══ Raw records ══

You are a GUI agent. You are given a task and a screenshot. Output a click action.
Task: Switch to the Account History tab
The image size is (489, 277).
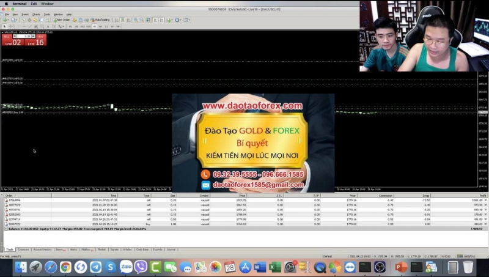coord(42,249)
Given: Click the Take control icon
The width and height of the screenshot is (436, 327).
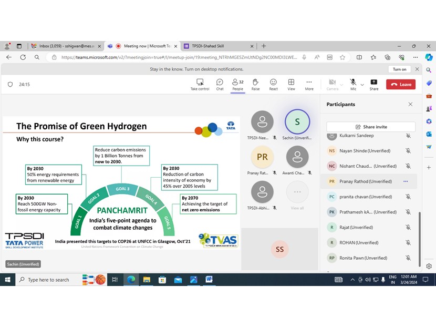Looking at the screenshot, I should coord(200,83).

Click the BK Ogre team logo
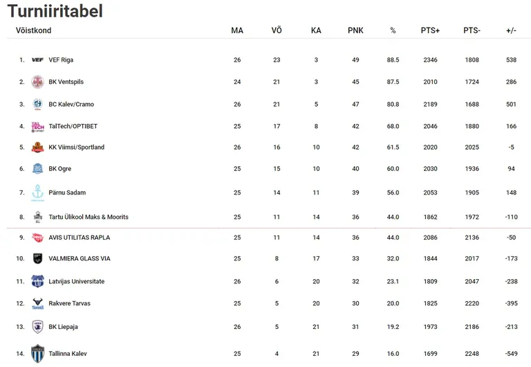click(x=37, y=168)
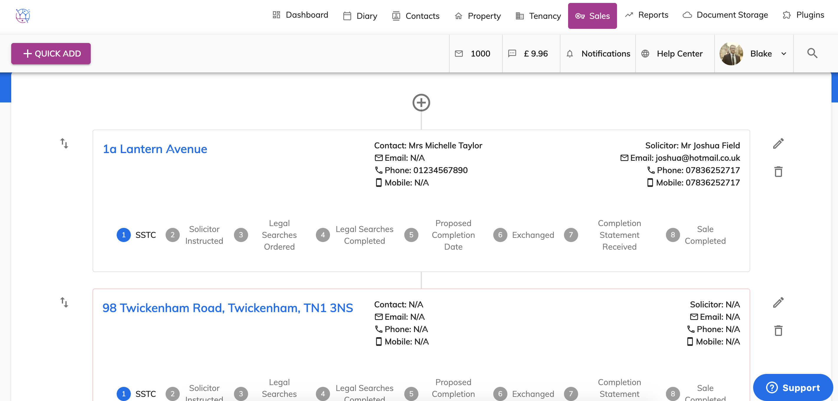Go to the Property menu

coord(478,16)
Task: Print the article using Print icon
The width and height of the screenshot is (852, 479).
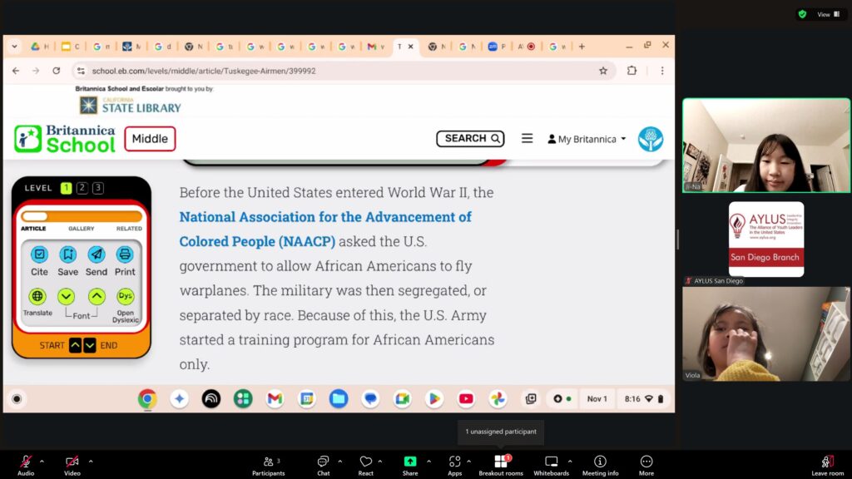Action: coord(125,254)
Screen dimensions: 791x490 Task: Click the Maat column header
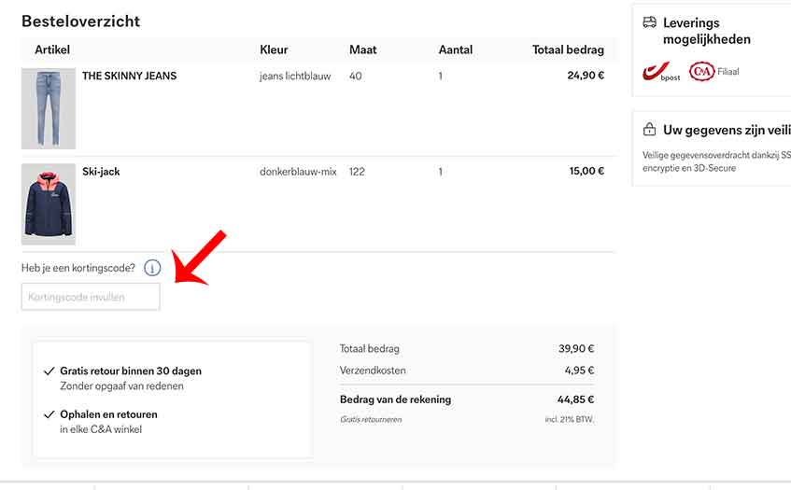click(362, 49)
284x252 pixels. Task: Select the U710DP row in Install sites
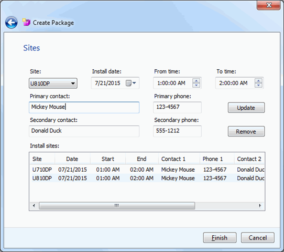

═══

_Stated exercise_: Copy every one of the lines above word for word, including the blank ones, but leave out the pictures.

_Task output_:
You are a GUI agent. You are given a task and a screenshot. Output a click action.
Task: Switch to the Account History tab
The image size is (489, 277).
coord(42,249)
Given: Click the Take control icon
The width and height of the screenshot is (436, 327).
Looking at the screenshot, I should coord(200,83).

Click the BK Ogre team logo
click(x=37, y=168)
Go to the Property menu

coord(478,16)
Task: Print the article using Print icon
The width and height of the screenshot is (852, 479).
Action: coord(125,254)
Screen dimensions: 791x490 Task: Click the Maat column header
click(362, 49)
284x252 pixels. Task: Select the U710DP row in Install sites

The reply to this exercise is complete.